Sécuriser sans empiéter
Les dispositifs de surveillance par caméra se multiplient dans les espaces publics, les marchés, ou encore aux abords des bâtiments collectifs. Mais leur mise en place est strictement encadrée par la législation nationale. Avant toute installation dans un lieu public ou à usage partagé, une autorisation formelle est requise. Une fois accordée, un pictogramme officiel de conformité doit être apposé de manière visible, signalant aux usagers la présence d’un système de surveillance.
Cette mesure s’inscrit dans le cadre de la loi sur la protection des données à caractère personnel, dont l’objectif est de préserver les libertés individuelles face aux nouveaux usages numériques.
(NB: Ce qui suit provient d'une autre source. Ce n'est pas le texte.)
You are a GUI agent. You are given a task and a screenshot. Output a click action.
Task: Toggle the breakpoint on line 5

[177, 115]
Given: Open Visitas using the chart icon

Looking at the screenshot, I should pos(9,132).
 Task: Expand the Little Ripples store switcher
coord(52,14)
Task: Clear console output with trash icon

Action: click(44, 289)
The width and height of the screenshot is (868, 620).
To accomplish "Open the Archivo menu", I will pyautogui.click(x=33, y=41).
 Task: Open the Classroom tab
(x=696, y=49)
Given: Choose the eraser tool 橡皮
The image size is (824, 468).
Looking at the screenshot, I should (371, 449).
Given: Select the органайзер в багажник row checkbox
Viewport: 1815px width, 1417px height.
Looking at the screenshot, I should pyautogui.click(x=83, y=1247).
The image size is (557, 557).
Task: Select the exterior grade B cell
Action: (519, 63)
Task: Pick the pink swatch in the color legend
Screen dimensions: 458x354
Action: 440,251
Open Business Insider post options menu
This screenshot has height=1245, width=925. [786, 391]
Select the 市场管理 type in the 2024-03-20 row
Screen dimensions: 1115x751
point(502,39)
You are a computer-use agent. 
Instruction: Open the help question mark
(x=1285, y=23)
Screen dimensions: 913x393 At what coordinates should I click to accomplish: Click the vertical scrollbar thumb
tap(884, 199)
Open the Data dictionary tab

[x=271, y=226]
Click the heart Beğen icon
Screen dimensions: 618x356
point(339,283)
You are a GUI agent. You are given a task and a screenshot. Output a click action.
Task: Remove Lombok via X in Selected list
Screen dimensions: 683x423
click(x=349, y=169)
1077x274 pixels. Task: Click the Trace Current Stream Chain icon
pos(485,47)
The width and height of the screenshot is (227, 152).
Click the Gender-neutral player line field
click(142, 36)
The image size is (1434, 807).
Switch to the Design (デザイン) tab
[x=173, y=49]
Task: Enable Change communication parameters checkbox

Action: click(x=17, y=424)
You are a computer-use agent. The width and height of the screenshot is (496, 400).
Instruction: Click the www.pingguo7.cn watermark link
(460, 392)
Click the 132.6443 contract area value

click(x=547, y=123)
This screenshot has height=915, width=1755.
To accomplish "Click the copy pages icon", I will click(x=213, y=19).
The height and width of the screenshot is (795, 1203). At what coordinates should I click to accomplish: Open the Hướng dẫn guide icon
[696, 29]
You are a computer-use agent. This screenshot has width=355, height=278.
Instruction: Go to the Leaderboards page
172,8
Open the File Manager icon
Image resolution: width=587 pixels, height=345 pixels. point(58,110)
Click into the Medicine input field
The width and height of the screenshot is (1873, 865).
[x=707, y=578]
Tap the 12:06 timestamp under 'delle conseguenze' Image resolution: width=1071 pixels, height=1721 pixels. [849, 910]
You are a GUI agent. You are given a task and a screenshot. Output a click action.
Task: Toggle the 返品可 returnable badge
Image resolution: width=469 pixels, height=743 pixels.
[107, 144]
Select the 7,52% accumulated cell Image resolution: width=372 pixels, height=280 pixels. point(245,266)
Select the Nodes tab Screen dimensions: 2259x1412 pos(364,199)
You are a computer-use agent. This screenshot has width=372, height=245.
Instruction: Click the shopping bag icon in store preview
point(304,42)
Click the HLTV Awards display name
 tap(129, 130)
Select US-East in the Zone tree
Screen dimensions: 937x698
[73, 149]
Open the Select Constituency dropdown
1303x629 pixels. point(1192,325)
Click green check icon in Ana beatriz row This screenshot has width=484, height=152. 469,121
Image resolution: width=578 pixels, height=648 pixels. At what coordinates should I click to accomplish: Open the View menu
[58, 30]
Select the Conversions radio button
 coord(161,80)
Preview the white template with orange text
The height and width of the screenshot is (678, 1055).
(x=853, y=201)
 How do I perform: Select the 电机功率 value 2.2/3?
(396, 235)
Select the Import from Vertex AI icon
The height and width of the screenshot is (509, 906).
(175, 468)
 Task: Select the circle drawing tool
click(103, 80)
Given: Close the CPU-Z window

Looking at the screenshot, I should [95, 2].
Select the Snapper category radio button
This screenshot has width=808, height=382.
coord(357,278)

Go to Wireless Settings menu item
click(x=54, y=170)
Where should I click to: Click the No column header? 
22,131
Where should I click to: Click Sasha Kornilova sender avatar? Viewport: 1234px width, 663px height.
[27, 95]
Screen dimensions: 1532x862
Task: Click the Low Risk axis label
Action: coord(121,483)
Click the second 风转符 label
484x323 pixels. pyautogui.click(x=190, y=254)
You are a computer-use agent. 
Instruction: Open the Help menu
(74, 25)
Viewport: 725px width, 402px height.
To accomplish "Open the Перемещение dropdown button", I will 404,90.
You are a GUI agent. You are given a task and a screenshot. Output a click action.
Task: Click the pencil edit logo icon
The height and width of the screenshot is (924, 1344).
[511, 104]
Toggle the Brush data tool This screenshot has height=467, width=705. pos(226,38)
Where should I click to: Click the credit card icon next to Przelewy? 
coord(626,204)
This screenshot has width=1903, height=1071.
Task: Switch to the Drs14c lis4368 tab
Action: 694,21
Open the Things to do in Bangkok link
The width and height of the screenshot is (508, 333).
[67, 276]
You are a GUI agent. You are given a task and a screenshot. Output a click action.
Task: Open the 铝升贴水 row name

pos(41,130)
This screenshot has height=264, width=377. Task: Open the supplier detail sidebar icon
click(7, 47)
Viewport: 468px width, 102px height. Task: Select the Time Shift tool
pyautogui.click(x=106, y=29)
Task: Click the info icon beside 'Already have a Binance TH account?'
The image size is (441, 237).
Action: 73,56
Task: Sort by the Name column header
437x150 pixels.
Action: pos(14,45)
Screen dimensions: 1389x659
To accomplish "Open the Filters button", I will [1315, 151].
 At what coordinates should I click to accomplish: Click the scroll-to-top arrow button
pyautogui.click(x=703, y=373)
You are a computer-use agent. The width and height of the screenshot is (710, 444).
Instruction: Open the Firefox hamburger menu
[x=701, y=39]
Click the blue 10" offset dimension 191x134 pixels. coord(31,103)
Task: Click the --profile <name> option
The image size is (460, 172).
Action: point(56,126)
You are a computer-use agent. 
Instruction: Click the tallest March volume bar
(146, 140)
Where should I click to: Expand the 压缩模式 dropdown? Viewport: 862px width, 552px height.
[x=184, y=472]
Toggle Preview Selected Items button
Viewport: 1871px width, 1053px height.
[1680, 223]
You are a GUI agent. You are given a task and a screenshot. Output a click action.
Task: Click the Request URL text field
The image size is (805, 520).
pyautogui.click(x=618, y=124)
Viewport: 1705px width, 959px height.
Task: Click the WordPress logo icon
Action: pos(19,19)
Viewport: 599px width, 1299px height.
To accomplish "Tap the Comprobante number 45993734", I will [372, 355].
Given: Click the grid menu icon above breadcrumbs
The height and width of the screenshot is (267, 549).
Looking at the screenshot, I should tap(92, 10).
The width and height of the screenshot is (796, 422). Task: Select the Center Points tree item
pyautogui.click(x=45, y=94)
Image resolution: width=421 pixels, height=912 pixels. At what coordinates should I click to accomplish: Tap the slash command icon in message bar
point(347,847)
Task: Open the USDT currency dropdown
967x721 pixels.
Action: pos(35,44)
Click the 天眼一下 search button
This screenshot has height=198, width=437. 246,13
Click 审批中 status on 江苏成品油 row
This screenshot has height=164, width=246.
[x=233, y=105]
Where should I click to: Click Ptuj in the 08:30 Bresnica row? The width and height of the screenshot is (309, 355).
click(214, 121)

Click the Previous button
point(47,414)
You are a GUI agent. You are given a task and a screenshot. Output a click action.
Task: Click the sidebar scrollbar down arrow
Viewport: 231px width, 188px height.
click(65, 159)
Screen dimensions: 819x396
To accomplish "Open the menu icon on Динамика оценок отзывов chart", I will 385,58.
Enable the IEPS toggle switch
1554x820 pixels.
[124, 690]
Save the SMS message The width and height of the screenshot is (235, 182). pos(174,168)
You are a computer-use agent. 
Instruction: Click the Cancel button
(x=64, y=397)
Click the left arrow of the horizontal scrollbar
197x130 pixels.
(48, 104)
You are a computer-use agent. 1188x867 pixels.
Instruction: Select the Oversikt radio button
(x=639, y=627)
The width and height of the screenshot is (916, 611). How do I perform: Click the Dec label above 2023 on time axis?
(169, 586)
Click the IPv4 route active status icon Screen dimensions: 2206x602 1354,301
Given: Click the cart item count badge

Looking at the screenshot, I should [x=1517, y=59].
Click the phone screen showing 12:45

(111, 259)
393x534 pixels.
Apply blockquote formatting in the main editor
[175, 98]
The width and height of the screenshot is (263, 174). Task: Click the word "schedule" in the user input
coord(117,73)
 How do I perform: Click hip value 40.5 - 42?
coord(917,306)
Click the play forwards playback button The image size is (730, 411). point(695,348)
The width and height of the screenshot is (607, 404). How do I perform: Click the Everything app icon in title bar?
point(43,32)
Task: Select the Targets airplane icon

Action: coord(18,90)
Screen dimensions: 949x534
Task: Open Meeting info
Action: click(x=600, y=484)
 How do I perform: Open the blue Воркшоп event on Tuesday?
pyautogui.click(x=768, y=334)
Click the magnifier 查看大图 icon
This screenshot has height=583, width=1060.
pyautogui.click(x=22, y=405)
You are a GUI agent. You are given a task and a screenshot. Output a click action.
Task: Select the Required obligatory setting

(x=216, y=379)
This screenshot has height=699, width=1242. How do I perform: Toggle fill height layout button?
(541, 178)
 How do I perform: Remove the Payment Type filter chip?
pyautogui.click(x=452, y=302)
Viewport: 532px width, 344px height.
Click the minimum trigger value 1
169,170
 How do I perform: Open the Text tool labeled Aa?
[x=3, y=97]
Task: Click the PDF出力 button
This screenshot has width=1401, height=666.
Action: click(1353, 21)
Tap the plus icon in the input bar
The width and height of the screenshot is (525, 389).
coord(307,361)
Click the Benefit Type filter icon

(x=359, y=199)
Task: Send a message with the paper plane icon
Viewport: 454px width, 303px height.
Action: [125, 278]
Surveillance privée : des limites à ne pas franchir
Dans l’espace privé – notamment à l’intérieur d’une maison ou d’un enclos – l’installation de caméras ne nécessite pas d’autorisation, tant que l’objectif ne capte ni la voie publique, ni des zones extérieures non concernées. Tout dépassement de ce cadre peut entraîner des poursuites pour atteinte à la vie privée.
Prévenir, mais de manière encadrée
Le gouvernement togolais défend l’intérêt de ces dispositifs comme outils de prévention, d’enquête et de dissuasion. Bien encadrée, la vidéosurveillance permet de mieux protéger les populations, tout en favorisant un climat de confiance dans les quartiers à risque.
Mais cette politique s’accompagne d’un message clair : la technologie doit rester au service de la sécurité collective, sans jamais devenir un outil de surveillance généralisée.